Among the 10 worst countries in terms of democracy, four were African and six Asian. Among the first 40 most democratic countries of the world just two are African countries: Botswana and Cape Verde.
One of the greatest problems in African politics is how to change an incumbent party and regime.
According to Ake (2000), there is a doubt regarding African crisis of democracy: it is the process of development which leads to democracy or is it the other way around?
The failure of the African economic pattern weakens the ability to think and acting autonomously.
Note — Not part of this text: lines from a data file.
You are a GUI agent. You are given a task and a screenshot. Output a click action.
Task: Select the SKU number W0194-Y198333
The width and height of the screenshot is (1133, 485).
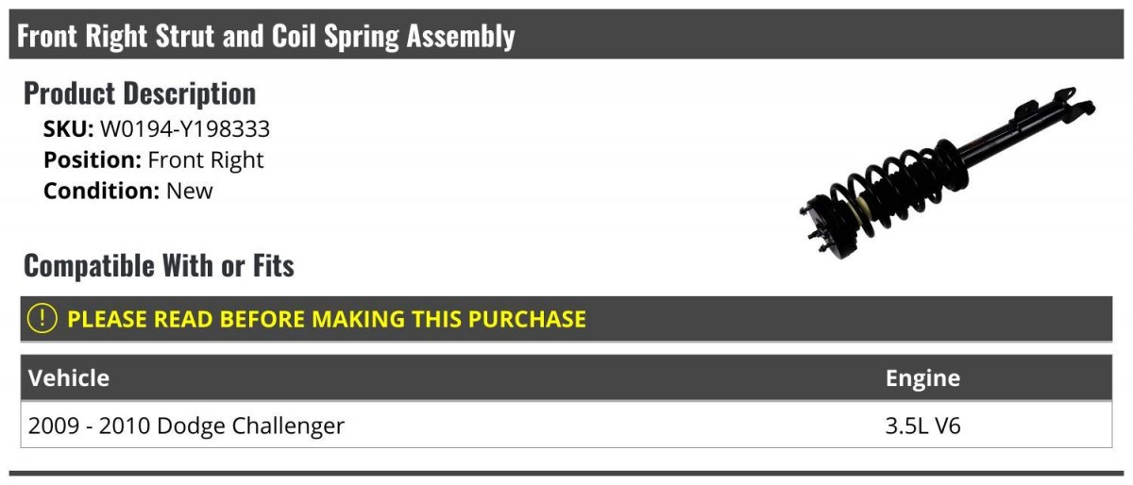click(x=185, y=129)
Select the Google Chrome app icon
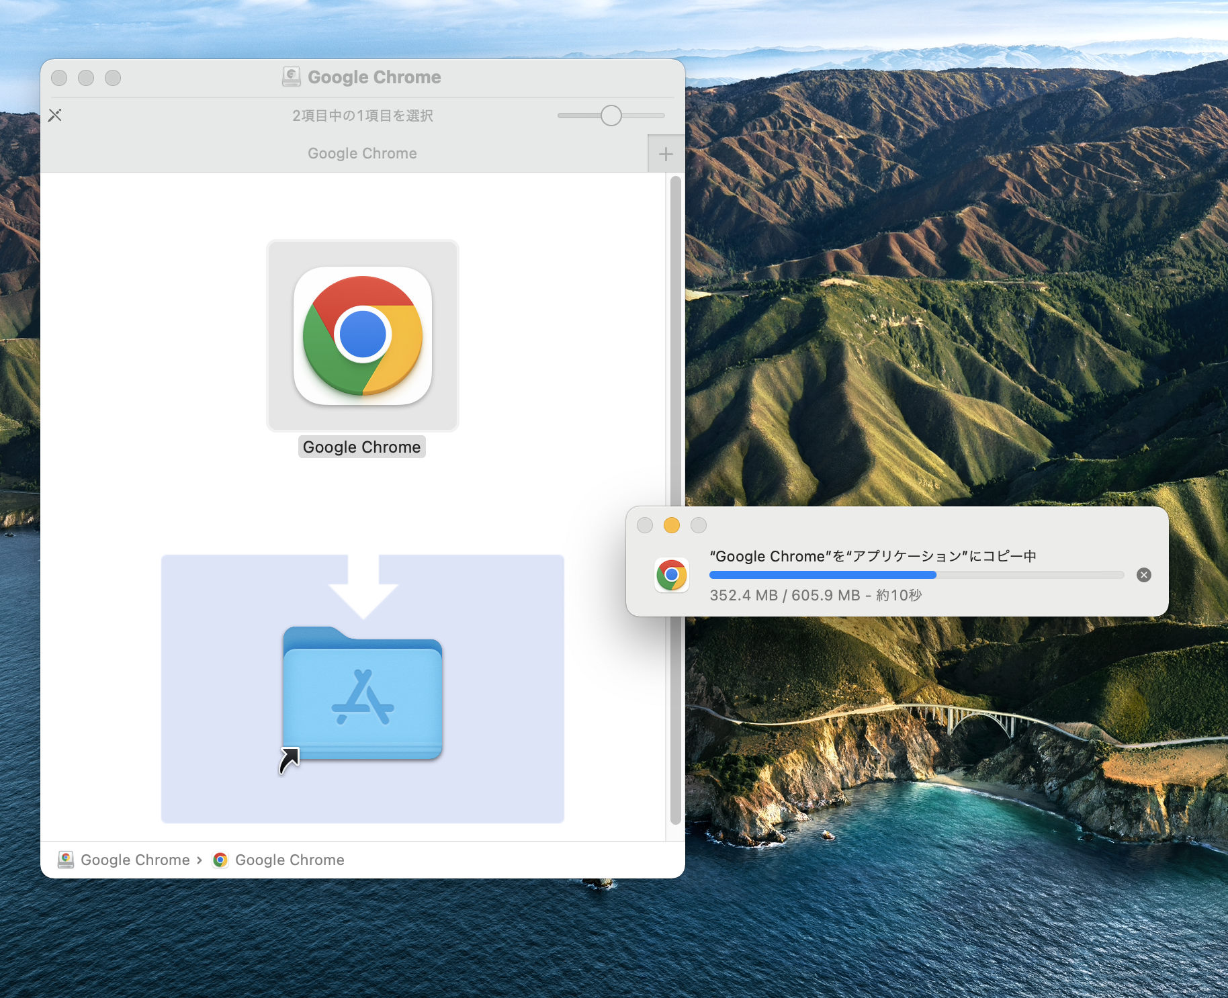1228x998 pixels. 363,336
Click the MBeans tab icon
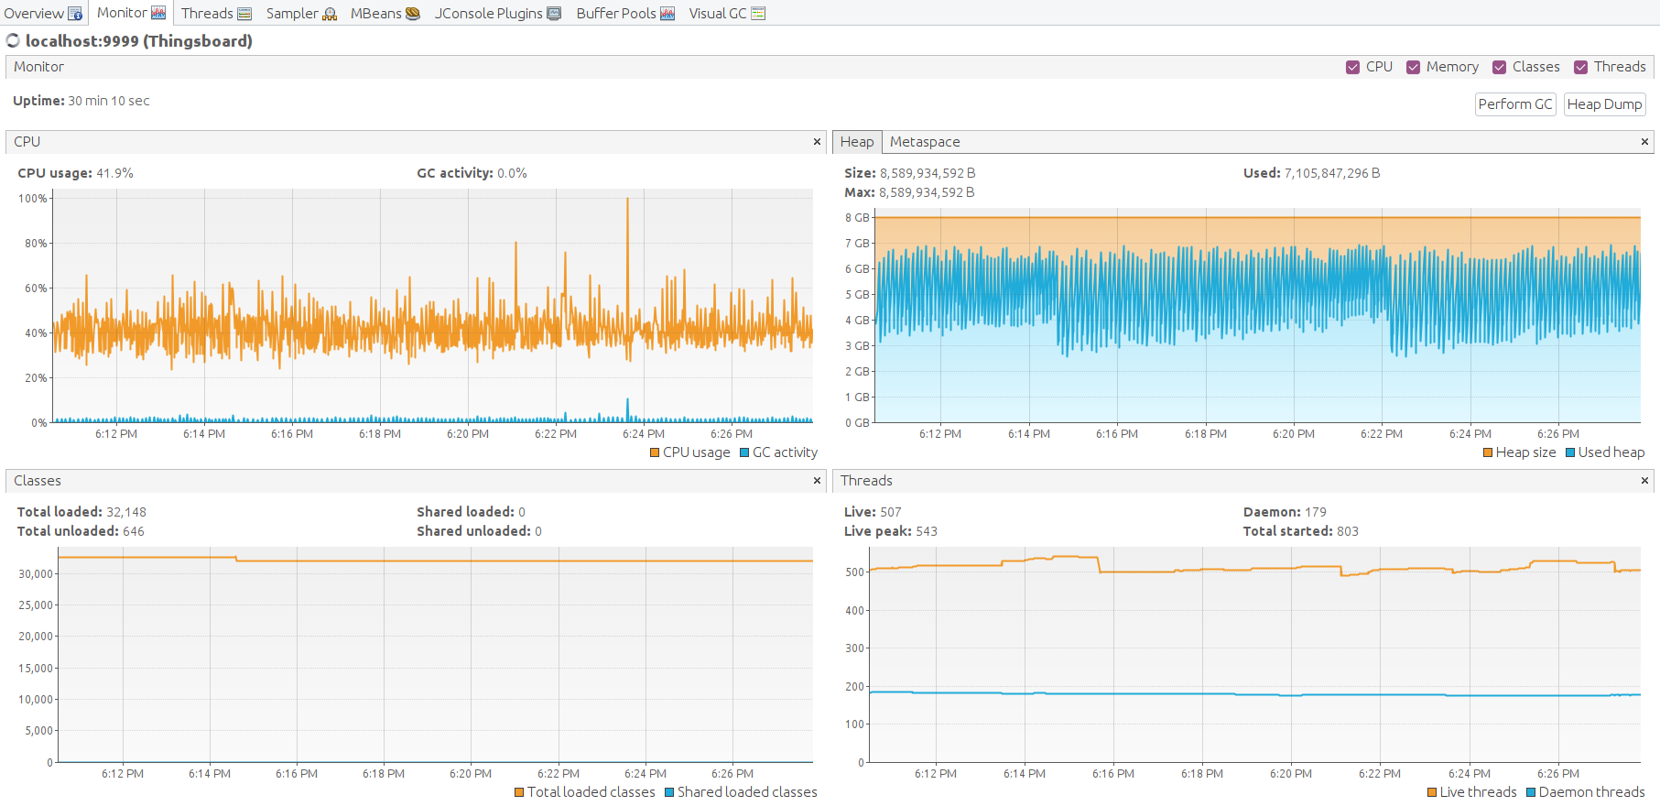This screenshot has height=806, width=1660. coord(413,14)
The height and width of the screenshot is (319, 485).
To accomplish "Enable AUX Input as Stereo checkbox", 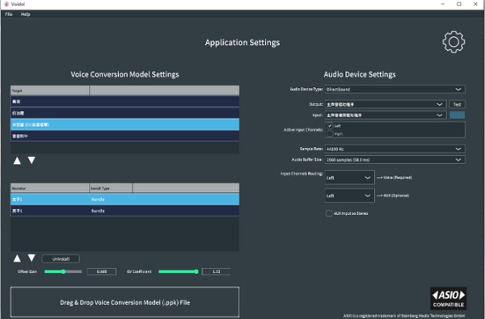I will coord(329,213).
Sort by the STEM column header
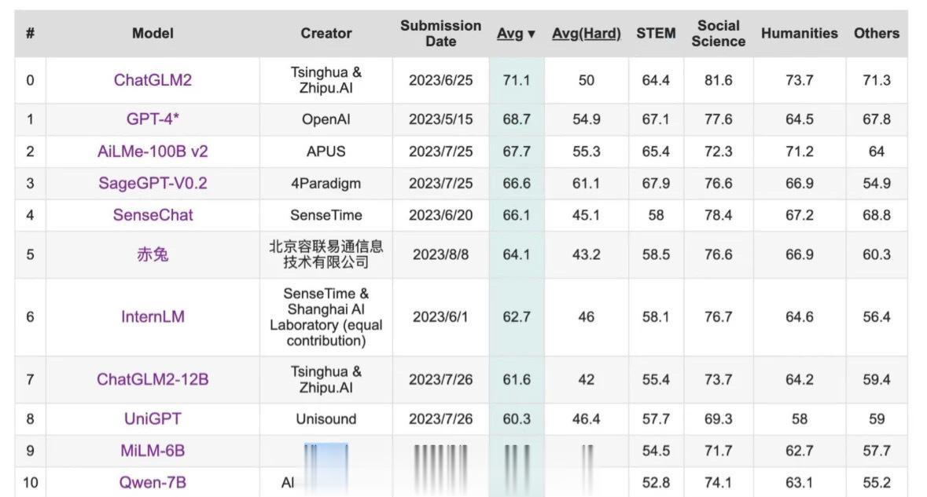Image resolution: width=927 pixels, height=497 pixels. (655, 33)
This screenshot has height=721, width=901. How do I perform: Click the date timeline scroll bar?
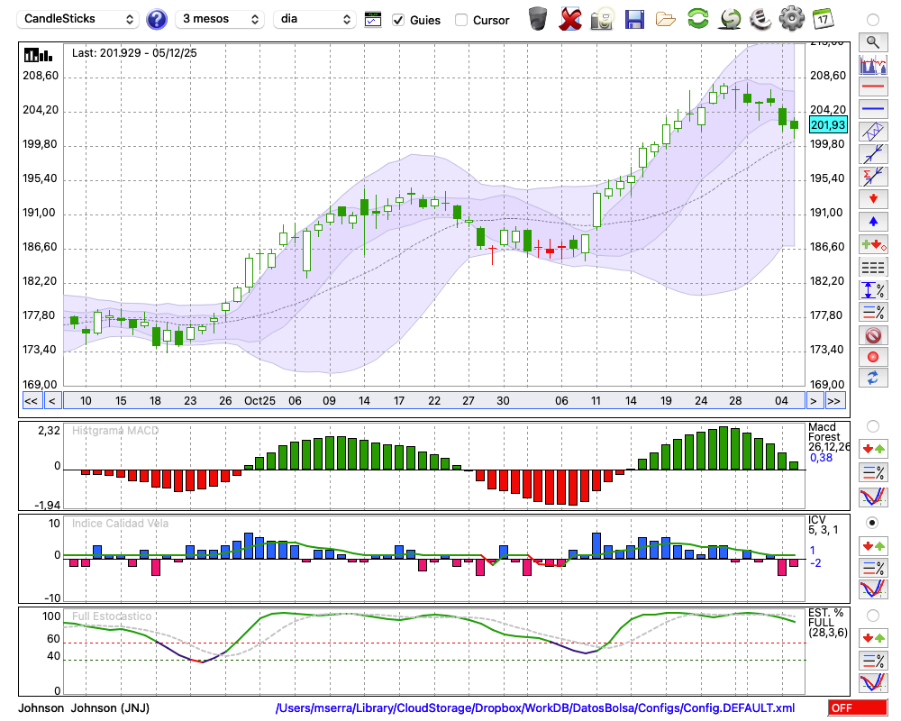point(432,401)
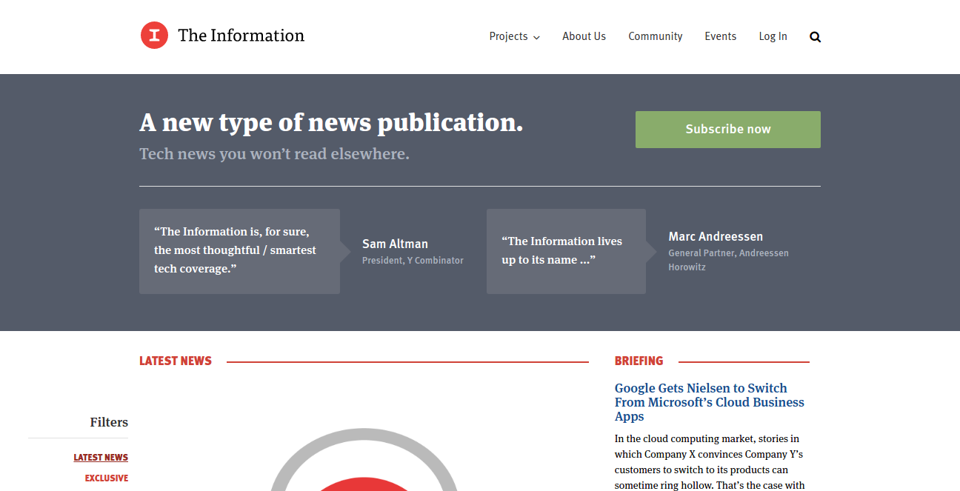Viewport: 960px width, 491px height.
Task: Click 'The Information' wordmark text
Action: (x=241, y=36)
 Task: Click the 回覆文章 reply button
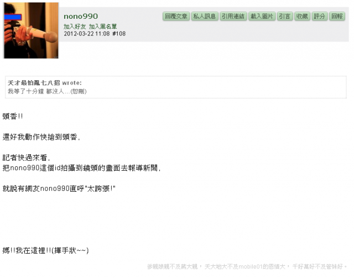(176, 16)
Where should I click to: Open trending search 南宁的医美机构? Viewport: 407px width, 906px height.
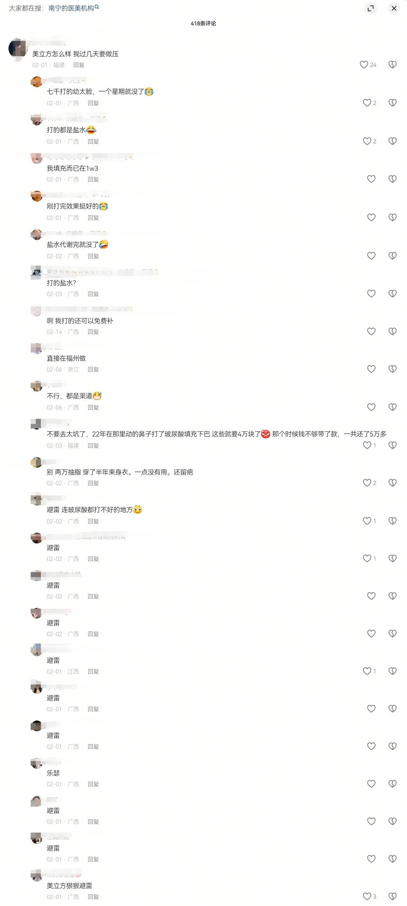pyautogui.click(x=71, y=8)

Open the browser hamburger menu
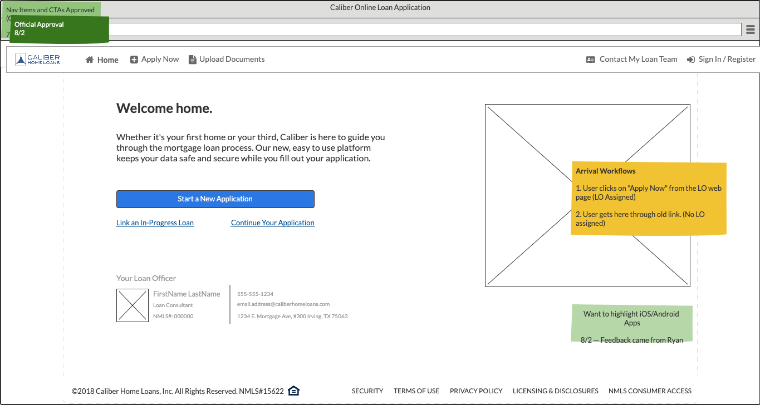click(x=751, y=29)
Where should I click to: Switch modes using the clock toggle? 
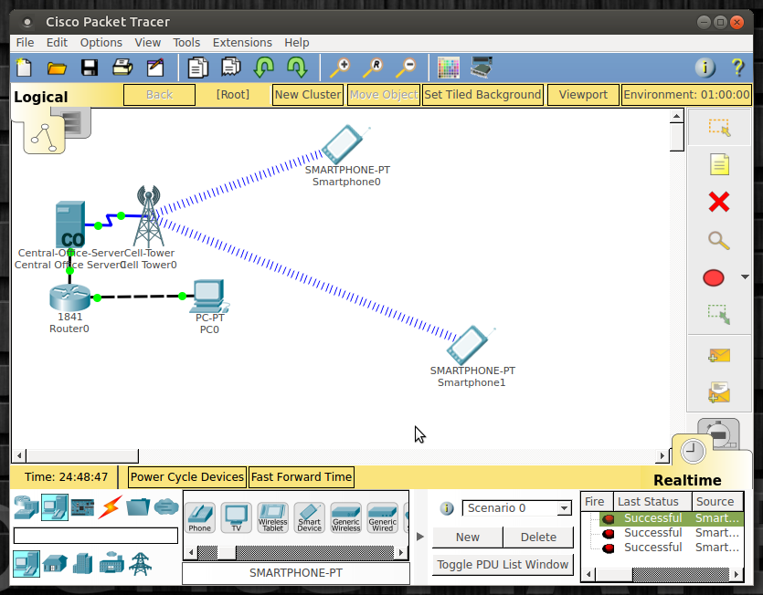tap(693, 450)
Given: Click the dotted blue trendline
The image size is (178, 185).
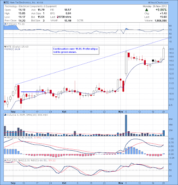Looking at the screenshot, I should pyautogui.click(x=92, y=61).
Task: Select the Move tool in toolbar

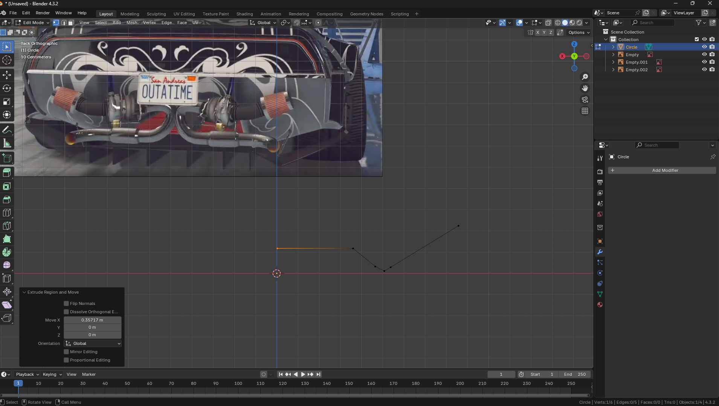Action: (7, 75)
Therefore, the economic, political, and cultural systems do not change.
In fact, democracy in Africa tends to lose its transformative potential: It does not produce strong and stable institutions, but only “strong men”.
This contradiction includes not only authoritarian regimes, such as the Central African Republic, Democratic Republic of Congo, Equatorial Guinea or e-Swatini; in the last few years such a tendency also increased in countries whose constitutions are formally democratic: Angola, Mozambique, Guinea-Conakry, and Guinea-Bissau represent only some examples of this democratic regression.
Thus, when a political change becomes impossible through the instruments of the democratic game, other factors prevail.
First, violence increases, particularly related to the formation of terrorist groups in various parts of the continent.
The Sahel transformed itself into the most critical area for the presence of alleged Islamic terrorism; nevertheless, some scholars think that the roots of this violence must be related to internal factors like exclusion, marginalization, and discrimination of local people rather than to the direct action of Islamic terrorist groups.
Then, the dissolution of the Westphalian nation-state system in many African countries could explain an insurgency which found in an extreme idea of Islam its practical configuration (Edgerly, 2023).
In a country like Mozambique, a similar process has occurred since 2017: once again, its roots have to be found in historical mechanisms of exclusion and marginalization by the central state in detriment of peripheral populations (such as Amakhuwa), which represent the majority of the Mozambican people (Bussotti and Nhaueleque, 2022); the practical impossibility, for the political oppositions, to gain regular elections against Frelimo, the incumbent party since the political independence, in 1975, represents another, important reason to explain continuous and serious manifestations of violence in that country.
If political change is not possible through democratic tools, in many cases, parts of African societies manage to carry out changes in other forms.
Besides terrorism, or violent riots, one of the preferred ways is the coup d'etat. Generally, the position of the international community before a coup d'etat is to condemn it and to ask for the restoration of the previous institutional order.
There are many types of coups d'etat, and it is impossible here to illustrate all their typologies; nevertheless, some of them are a response to authoritarian regimes or, in recent years (as in the case of Guinea-Conakry with Alpha Condé), to a “institutional” coup d'etat. It means that the incumbent president passes constitutional reforms to extend his or, more rarely, her power beyond the limits permitted by law.